→ The problem
Type each record below again, with the same words.

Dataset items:
════════════════════

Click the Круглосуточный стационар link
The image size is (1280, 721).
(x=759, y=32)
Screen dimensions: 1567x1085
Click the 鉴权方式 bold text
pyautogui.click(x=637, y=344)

════════════════════

→ Exercise response
Click the Круглосуточный стационар link
The image size is (1280, 721).
(x=759, y=32)
Screen dimensions: 1567x1085
Click the 鉴权方式 bold text
pyautogui.click(x=637, y=344)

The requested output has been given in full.